La apertura de la Fiesta Nacional de la Confluencia volvió a demostrar que las cámaras hablan del poder. Mientras el intendente Mariano Gaido hacía de anfitrión y el gobernador Rolando Figueroa ocupaba el centro del dispositivo político, durante el acto inaugural, la foto midió respaldos, premió a pocos, mientras que otros apenas pudieron asomar la cabeza.
Los intendentes de localidades vecinas, funcionarios provinciales y municipales, diputados y concejales acompañaron una invitación a la altura de las expectativas (como lo viene cumpliendo la Fiesta). Todos presentes, pero no todos iguales.
Porque, como suele pasar, el protocolo dice una cosa y los gestos dicen otra.
El instante más elocuente llegó cuando en medio del acto del corte de cintas, Figueroa frenó la secuencia y llamó en voz alta al intendente de Senillosa, Lucas Páez para acomodarlo al lado de Gaido. Justamente en el centro. El mensaje fe de reconocimiento y recordatorio interno de cómo se juega en territorio.
El senillosense no solo es del riñón puro de Comunidad, logró una gran victoria en su distrito en las últimas legislativas que permitieron llevar a Julieta Corroza al Congreso, sino que además viene sumando obra tras obra, en una ciudad que muchos años estuvo olvidada por el MPN.
Pero también otros, se cayeron del cuadro.
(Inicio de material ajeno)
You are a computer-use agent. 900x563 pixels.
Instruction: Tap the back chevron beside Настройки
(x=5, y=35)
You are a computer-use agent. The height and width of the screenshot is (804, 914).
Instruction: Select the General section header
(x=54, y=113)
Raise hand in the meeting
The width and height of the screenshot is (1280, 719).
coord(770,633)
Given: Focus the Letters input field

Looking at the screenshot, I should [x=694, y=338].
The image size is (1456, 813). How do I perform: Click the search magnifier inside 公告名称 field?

Hubo algunos que intentaron arrimarse, pegarse o asegurarse un lugar en esa foto, pero terminaron diluidos.
Del otro lado de la tabla, y lejos de la zona de promoción, el intendente de Plottier, Luis Bertolini se mantuvo siempre lejos. Carga todavía con la pesada herencia de la ex vicegobernadora destituida, Gloria Ruiz y esta semana además desayunó con allanamientos.
La foto final acompañado por super secretario, emuló una foto de época: Menem y Alfonsín solos alejándose por el bosque de Olivos. Elocuente.